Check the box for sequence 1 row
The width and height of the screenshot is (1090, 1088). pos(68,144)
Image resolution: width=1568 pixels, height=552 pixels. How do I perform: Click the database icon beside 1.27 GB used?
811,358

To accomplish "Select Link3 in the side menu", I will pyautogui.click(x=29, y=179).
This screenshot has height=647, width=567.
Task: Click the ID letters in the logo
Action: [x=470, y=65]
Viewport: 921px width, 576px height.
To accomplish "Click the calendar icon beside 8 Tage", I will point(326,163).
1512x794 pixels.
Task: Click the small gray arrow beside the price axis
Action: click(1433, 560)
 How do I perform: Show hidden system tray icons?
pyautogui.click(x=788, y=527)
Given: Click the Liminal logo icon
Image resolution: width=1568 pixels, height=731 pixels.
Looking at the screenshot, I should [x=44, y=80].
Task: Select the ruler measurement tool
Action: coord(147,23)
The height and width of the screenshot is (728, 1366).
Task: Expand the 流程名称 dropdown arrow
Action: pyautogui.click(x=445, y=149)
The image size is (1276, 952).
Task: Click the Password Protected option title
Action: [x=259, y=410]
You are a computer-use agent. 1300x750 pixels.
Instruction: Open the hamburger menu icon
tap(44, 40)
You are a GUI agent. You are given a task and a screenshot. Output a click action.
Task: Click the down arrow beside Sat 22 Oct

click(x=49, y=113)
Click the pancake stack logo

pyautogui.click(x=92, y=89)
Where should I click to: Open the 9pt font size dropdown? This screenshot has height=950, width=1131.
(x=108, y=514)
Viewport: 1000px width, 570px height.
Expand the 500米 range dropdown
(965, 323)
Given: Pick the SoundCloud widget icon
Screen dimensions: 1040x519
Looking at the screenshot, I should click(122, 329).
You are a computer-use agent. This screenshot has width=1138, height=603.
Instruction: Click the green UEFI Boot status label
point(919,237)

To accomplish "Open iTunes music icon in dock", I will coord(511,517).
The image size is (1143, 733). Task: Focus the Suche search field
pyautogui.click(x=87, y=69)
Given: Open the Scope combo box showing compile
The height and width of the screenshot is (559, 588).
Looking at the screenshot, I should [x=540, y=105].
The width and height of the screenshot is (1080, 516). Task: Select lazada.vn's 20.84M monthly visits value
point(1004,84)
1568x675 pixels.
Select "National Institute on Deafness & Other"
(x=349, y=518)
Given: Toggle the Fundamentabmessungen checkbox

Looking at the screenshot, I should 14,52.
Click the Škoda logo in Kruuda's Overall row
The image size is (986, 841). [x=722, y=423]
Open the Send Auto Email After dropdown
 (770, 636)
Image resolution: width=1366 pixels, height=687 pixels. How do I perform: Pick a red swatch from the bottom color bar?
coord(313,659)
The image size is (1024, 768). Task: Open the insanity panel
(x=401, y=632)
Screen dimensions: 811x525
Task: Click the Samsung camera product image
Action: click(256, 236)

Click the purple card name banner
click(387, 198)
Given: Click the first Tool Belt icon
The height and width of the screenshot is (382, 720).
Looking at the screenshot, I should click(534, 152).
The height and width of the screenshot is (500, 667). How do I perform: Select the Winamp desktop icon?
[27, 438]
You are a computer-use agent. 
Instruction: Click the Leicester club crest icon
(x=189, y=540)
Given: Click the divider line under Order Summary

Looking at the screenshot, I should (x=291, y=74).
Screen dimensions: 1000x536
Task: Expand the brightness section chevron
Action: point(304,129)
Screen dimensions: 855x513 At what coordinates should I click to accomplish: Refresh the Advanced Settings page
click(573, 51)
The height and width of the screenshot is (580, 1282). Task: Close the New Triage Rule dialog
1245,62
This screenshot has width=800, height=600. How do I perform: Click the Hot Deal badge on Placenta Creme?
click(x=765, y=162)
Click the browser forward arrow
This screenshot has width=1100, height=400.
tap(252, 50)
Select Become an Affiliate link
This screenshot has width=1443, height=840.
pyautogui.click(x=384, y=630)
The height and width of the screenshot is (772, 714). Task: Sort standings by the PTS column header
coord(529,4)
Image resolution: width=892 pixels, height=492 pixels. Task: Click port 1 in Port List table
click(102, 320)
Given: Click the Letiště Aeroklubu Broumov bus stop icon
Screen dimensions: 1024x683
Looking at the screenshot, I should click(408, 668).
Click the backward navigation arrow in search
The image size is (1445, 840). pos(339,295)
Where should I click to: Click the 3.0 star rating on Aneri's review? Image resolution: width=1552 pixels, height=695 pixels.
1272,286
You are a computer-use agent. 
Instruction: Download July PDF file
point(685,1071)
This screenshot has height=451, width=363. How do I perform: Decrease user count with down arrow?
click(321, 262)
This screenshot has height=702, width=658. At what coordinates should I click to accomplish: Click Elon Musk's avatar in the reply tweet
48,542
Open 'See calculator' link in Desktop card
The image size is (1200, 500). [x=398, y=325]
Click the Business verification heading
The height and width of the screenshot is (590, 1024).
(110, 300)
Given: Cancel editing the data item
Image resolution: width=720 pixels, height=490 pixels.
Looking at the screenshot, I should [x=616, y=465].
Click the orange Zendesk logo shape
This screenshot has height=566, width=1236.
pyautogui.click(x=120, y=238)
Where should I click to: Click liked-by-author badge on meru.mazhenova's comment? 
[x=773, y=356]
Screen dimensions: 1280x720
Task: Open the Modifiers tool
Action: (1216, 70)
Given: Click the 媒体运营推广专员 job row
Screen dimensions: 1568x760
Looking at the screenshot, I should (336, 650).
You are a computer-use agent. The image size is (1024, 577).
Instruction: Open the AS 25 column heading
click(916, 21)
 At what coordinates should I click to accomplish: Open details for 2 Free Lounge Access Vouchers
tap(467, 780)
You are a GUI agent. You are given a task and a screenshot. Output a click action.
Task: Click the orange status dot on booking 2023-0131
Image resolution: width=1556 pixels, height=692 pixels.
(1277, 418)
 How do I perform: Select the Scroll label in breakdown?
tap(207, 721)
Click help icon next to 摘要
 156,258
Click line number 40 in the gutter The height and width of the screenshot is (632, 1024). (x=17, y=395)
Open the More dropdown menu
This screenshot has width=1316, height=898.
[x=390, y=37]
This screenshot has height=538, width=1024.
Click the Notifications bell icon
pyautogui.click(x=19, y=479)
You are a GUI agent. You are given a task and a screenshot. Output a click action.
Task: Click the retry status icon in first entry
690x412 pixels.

· · ·

* ASSIGNMENT
Could you transcribe the records in full, exactly?

* OUTPUT
Check the box for sequence 1 row
The width and height of the screenshot is (1090, 1088). pos(68,144)
Image resolution: width=1568 pixels, height=552 pixels. How do I perform: Click the database icon beside 1.27 GB used?
811,358

To accomplish "Select Link3 in the side menu", I will pyautogui.click(x=29, y=179).
This screenshot has height=647, width=567.
Task: Click the ID letters in the logo
Action: [x=470, y=65]
Viewport: 921px width, 576px height.
To accomplish "Click the calendar icon beside 8 Tage", I will point(326,163).
1512x794 pixels.
Task: Click the small gray arrow beside the price axis
Action: click(1433, 560)
 How do I perform: Show hidden system tray icons?
pyautogui.click(x=788, y=527)
Given: Click the Liminal logo icon
Image resolution: width=1568 pixels, height=731 pixels.
Looking at the screenshot, I should [x=44, y=80].
Task: Select the ruler measurement tool
Action: coord(147,23)
The height and width of the screenshot is (728, 1366).
Task: Expand the 流程名称 dropdown arrow
Action: pyautogui.click(x=445, y=149)
The image size is (1276, 952).
Task: Click the Password Protected option title
Action: [x=259, y=410]
You are a computer-use agent. 1300x750 pixels.
Instruction: Open the hamburger menu icon
tap(44, 40)
You are a GUI agent. You are given a task and a screenshot. Output a click action.
Task: Click the down arrow beside Sat 22 Oct

click(x=49, y=113)
Click the pancake stack logo

pyautogui.click(x=92, y=89)
Where should I click to: Open the 9pt font size dropdown? This screenshot has height=950, width=1131.
(x=108, y=514)
Viewport: 1000px width, 570px height.
Expand the 500米 range dropdown
(965, 323)
Given: Pick the SoundCloud widget icon
Screen dimensions: 1040x519
Looking at the screenshot, I should click(122, 329).
You are a computer-use agent. This screenshot has width=1138, height=603.
Instruction: Click the green UEFI Boot status label
point(919,237)

To accomplish "Open iTunes music icon in dock", I will coord(511,517).
The image size is (1143, 733). Task: Focus the Suche search field
pyautogui.click(x=87, y=69)
Given: Open the Scope combo box showing compile
The height and width of the screenshot is (559, 588).
Looking at the screenshot, I should [x=540, y=105].
The width and height of the screenshot is (1080, 516). Task: Select lazada.vn's 20.84M monthly visits value
point(1004,84)
1568x675 pixels.
Select "National Institute on Deafness & Other"
(x=349, y=518)
Given: Toggle the Fundamentabmessungen checkbox

Looking at the screenshot, I should 14,52.
Click the Škoda logo in Kruuda's Overall row
The image size is (986, 841). [x=722, y=423]
Open the Send Auto Email After dropdown
 (770, 636)
Image resolution: width=1366 pixels, height=687 pixels. How do I perform: Pick a red swatch from the bottom color bar?
coord(313,659)
The image size is (1024, 768). Task: Open the insanity panel
(x=401, y=632)
Screen dimensions: 811x525
Task: Click the Samsung camera product image
Action: click(256, 236)

Click the purple card name banner
click(387, 198)
Given: Click the first Tool Belt icon
The height and width of the screenshot is (382, 720).
Looking at the screenshot, I should click(534, 152).
The height and width of the screenshot is (500, 667). How do I perform: Select the Winamp desktop icon?
[27, 438]
You are a computer-use agent. 
Instruction: Click the Leicester club crest icon
(x=189, y=540)
Given: Click the divider line under Order Summary

Looking at the screenshot, I should (x=291, y=74).
Screen dimensions: 1000x536
Task: Expand the brightness section chevron
Action: point(304,129)
Screen dimensions: 855x513 At what coordinates should I click to accomplish: Refresh the Advanced Settings page
click(573, 51)
The height and width of the screenshot is (580, 1282). Task: Close the New Triage Rule dialog
1245,62
This screenshot has width=800, height=600. How do I perform: Click the Hot Deal badge on Placenta Creme?
click(x=765, y=162)
Click the browser forward arrow
This screenshot has width=1100, height=400.
tap(252, 50)
Select Become an Affiliate link
This screenshot has width=1443, height=840.
pyautogui.click(x=384, y=630)
The height and width of the screenshot is (772, 714). Task: Sort standings by the PTS column header
coord(529,4)
Image resolution: width=892 pixels, height=492 pixels. Task: Click port 1 in Port List table
click(102, 320)
Given: Click the Letiště Aeroklubu Broumov bus stop icon
Screen dimensions: 1024x683
Looking at the screenshot, I should click(408, 668).
Click the backward navigation arrow in search
The image size is (1445, 840). pos(339,295)
Where should I click to: Click the 3.0 star rating on Aneri's review? Image resolution: width=1552 pixels, height=695 pixels.
1272,286
You are a computer-use agent. 
Instruction: Download July PDF file
point(685,1071)
This screenshot has height=451, width=363. How do I perform: Decrease user count with down arrow?
click(321, 262)
This screenshot has height=702, width=658. At what coordinates should I click to accomplish: Click Elon Musk's avatar in the reply tweet
48,542
Open 'See calculator' link in Desktop card
The image size is (1200, 500). [x=398, y=325]
Click the Business verification heading
The height and width of the screenshot is (590, 1024).
(110, 300)
Given: Cancel editing the data item
Image resolution: width=720 pixels, height=490 pixels.
Looking at the screenshot, I should [x=616, y=465].
Click the orange Zendesk logo shape
This screenshot has height=566, width=1236.
pyautogui.click(x=120, y=238)
Where should I click to: Click liked-by-author badge on meru.mazhenova's comment? 
[x=773, y=356]
Screen dimensions: 1280x720
Task: Open the Modifiers tool
Action: (1216, 70)
Given: Click the 媒体运营推广专员 job row
Screen dimensions: 1568x760
Looking at the screenshot, I should (336, 650).
You are a computer-use agent. The image size is (1024, 577).
Instruction: Open the AS 25 column heading
click(916, 21)
 At what coordinates should I click to accomplish: Open details for 2 Free Lounge Access Vouchers
tap(467, 780)
You are a GUI agent. You are given a task and a screenshot. Output a click action.
Task: Click the orange status dot on booking 2023-0131
Image resolution: width=1556 pixels, height=692 pixels.
(1277, 418)
 How do I perform: Select the Scroll label in breakdown?
tap(207, 721)
Click help icon next to 摘要
 156,258
Click line number 40 in the gutter The height and width of the screenshot is (632, 1024). (x=17, y=395)
Open the More dropdown menu
This screenshot has width=1316, height=898.
[x=390, y=37]
This screenshot has height=538, width=1024.
Click the Notifications bell icon
pyautogui.click(x=19, y=479)
You are a GUI agent. You are given a task and a screenshot. Output a click action.
Task: Click the retry status icon in first entry
690x412 pixels.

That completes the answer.